In Italy, the food rules say grated cheese is never added to seafood, oil and vinegar is the only proper salad dressing, and coffee is never consumed during a meal. In France, salad is always eaten after the main dish, never before, ketchup is not a condiment for pommes frites. Even in the “anything goes” United States, beans are part of a chili recipe only in certain regions of the country; and do not eat Carolina barbeque in Texas. [The rules are of course routinely violated—the food police carry no weapons.]
But of what value is authenticity when defined in terms of these rigid norms? Does it matter if these rules are followed or broken?
“Food rules” ignore the fact that all food traditions have been influenced by outsiders. All food traditions are a hybrid hash of influences thrown together by the movement of populations and the imperatives of trade. For instance, neither tomatoes nor polenta are native to Italy. Tomatoes and corn were brought to Europe from the Americas.
Whatever “authenticity” means it cannot mean pure or unadulterated.

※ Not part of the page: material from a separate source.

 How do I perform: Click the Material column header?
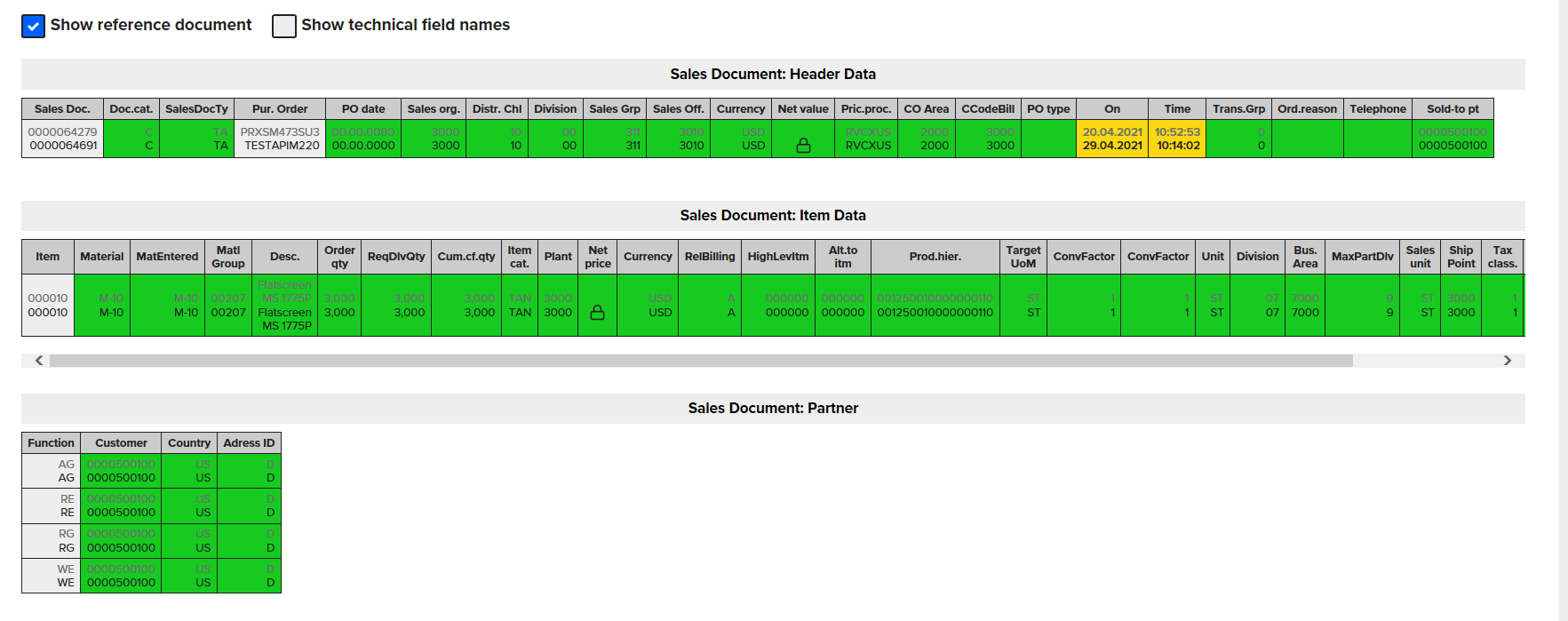click(102, 257)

Authenticity is not about origins but about the commitments people make and what those commitments reveal about their sensibility. There is a reason why tomato sauces marry nicely with pasta and why a tomato served with olive oil and basil is heavenly. Tomatoes may not be originally Italian, but Italians have done wonderful things with tomatoes. They committed themselves to tomatoes, discovered how they resonate with their local ingredients, and now there is a certain way with tomatoes that is uniquely Italian.

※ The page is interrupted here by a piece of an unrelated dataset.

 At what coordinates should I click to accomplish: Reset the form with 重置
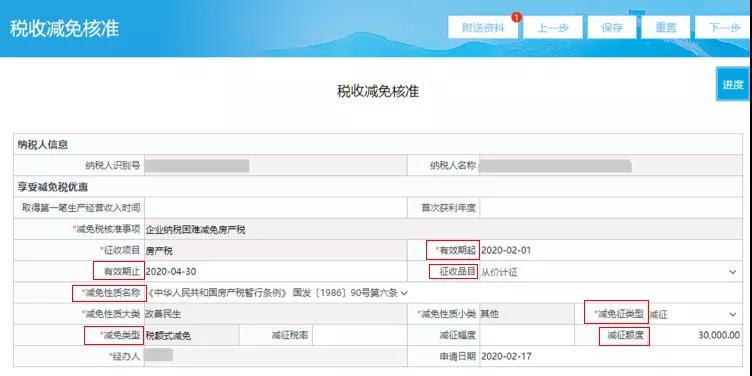click(x=665, y=27)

So should we just throw out the food rules?
I think not. It’s good that food rules exist because they set the table for innovation—they define the standards that innovation must meet. Food rules say: “If you want to violate this tradition it better be good.” Without tradition, innovation is just novelty.
However, anyone who is just a slave to tradition and rigidly conforms without entertaining new ideas is violating the very identity of living traditions—their ability to be affected. What makes traditions great—and this is certainly true of Italian food traditions—is their capacity to seamlessly absorb new influences.
Tradition and authenticity are not opposed to innovation–they depend on it. No tradition can remain alive if it does not innovate by accepting and transforming influences from abroad.
So if you’re dying to try miso polenta or achar-spiced pancakes. Go for it. You may be creating the food rules of the future.